- As of Thursday, the stablecoin issuer’s holdings no longer include commercial paper, firm says
- Backing has reportedly shifted to more secure US Treasury Bills, short-term government-issued debt
Tether reports it has eliminated commercial paper from its stablecoin reserves, ending a years-long relationship with the investment vehicle that had partially backed its crypto.
The issuer said Thursday it has replaced the paper with US Treasury Bills — short-term government-issued debt securities — as part of ongoing efforts to increase transparency.
Tether also said the move would help shore up trust in its stablecoin (USDT) while demonstrating its commitment to backing its tokens with more secure assets.
Controversy over the use of its commercial paper, as well as the certainty of assets backing USDT, has dogged the issuer ever since its inception almost a decade ago.
As the world’s largest stablecoin by market capitalization ($68.4 billion), USDT consists of various reserve holdings that back the coin’s one-to-one US dollar-pegged value.
Those include cash and equivalents, loans, corporate bonds and digital assets, among others.

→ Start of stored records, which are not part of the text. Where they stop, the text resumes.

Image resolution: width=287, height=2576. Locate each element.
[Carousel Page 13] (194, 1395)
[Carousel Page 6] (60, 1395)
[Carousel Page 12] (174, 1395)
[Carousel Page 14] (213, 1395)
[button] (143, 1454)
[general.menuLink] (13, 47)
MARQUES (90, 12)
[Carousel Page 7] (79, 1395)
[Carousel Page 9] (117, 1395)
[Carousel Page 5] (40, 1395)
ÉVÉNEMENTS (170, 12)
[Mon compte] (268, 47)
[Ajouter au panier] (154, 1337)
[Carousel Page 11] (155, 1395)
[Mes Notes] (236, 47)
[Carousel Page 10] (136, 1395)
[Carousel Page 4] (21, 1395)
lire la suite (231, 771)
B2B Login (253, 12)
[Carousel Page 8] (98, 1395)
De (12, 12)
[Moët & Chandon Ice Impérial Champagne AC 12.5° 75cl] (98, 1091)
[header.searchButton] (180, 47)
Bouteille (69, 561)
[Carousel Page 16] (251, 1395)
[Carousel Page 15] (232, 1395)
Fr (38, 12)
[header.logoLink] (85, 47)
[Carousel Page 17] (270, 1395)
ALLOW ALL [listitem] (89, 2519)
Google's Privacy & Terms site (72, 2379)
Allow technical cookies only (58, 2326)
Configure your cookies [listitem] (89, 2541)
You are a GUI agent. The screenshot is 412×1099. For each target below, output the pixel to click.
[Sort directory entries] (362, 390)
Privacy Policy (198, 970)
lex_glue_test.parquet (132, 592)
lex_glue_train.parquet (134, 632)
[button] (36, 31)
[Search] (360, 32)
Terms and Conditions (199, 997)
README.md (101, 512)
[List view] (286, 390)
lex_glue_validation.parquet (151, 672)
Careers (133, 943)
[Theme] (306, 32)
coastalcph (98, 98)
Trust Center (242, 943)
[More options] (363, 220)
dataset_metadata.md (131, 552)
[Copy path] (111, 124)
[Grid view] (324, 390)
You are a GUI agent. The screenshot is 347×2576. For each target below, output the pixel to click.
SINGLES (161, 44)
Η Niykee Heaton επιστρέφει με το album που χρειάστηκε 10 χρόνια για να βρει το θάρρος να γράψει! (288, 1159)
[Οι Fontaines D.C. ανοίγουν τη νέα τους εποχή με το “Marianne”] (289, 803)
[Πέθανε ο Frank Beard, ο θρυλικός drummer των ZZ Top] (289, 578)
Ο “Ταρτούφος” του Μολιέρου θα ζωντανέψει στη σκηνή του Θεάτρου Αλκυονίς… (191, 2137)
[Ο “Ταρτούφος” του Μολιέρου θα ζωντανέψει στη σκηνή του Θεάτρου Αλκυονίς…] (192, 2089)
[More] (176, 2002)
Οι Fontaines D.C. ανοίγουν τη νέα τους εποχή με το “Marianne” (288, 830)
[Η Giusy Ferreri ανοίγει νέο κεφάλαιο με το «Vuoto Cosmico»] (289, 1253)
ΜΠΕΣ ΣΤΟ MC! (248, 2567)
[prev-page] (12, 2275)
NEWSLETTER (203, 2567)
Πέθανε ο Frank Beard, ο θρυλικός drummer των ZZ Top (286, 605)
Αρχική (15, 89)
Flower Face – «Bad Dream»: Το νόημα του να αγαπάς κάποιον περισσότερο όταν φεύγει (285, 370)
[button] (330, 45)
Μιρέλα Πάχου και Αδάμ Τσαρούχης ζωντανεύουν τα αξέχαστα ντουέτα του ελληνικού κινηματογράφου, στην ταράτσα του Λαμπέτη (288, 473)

A 2021 legal settlement with the New York Attorney General’s Office has required Tether to issue quarterly attestations, which are now handled by newly hired accounting firm BDO Italia, to verify its holdings.
Tether said it intends to release those attestations on a monthly basis as it moves to appease critics and bolster an air of legitimacy over its operations.
Tether transparency has been a long time coming
Since at least 2017 no one knew for certain what exactly backed USDT.
The issue repeatedly drew fire from industry participants, law enforcement agencies, government and legal professionals over the veracity of the issuer’s claims.
As part of its efforts to silence those critics, Tether has sought to reduce its dependency on commercial paper in earnest this year, trimming it from $20 billion in Q2 to $8.5 billion by Q3.
According to an attestation filed by BDO in August, Tether’s holdings include $28.85 billion in US Treasury Bills, $6.81 billion in money market funds, $5.41 billion in bank deposits, $3 billion in reverse purchase agreements and $397 million in non-US Treasury Bills.
A further $3.48 billion are in corporate bonds and precious metals, while $5.55 billion are tied up in “further investments.” Roughly $4.5 billion are also in secured loans.
With the shift from $8.4 billion in commercial paper — witnessed in August — to US Treasury Bills, Tether’s total holdings stand at roughly $66.4 billion.
Tether has never provided a detailed breakdown of its commercial paper and professional traders have struggled to find any sign of its participation in the market for such debt securities, according to Bloomberg.
In 2021 Tether agreed to pay a $41 million fine in a settlement with the CFTC for “making untrue or misleading statements and omissions” about the backing of its stablecoin tokens.
The company Tether has also repeatedly promised a full audit of its stablecoin reserves for over five years, but failed to deliver — instead proffering attestations, which rely on information provided by its management regarding its balance sheet at a snapshot in time.
That may be changing, finally.
Last month, a US judge ordered the issuer to prove the holdings backing its stablecoin as part of a market manipulation lawsuit alleging USDT artificially inflated crypto prices from 2014 through to 2018.
Tether will now be required to produce documents to establish its USDT reserves, including account statements of banks and other institutions.
A Tether representative was not immediately available for comment at time of publication.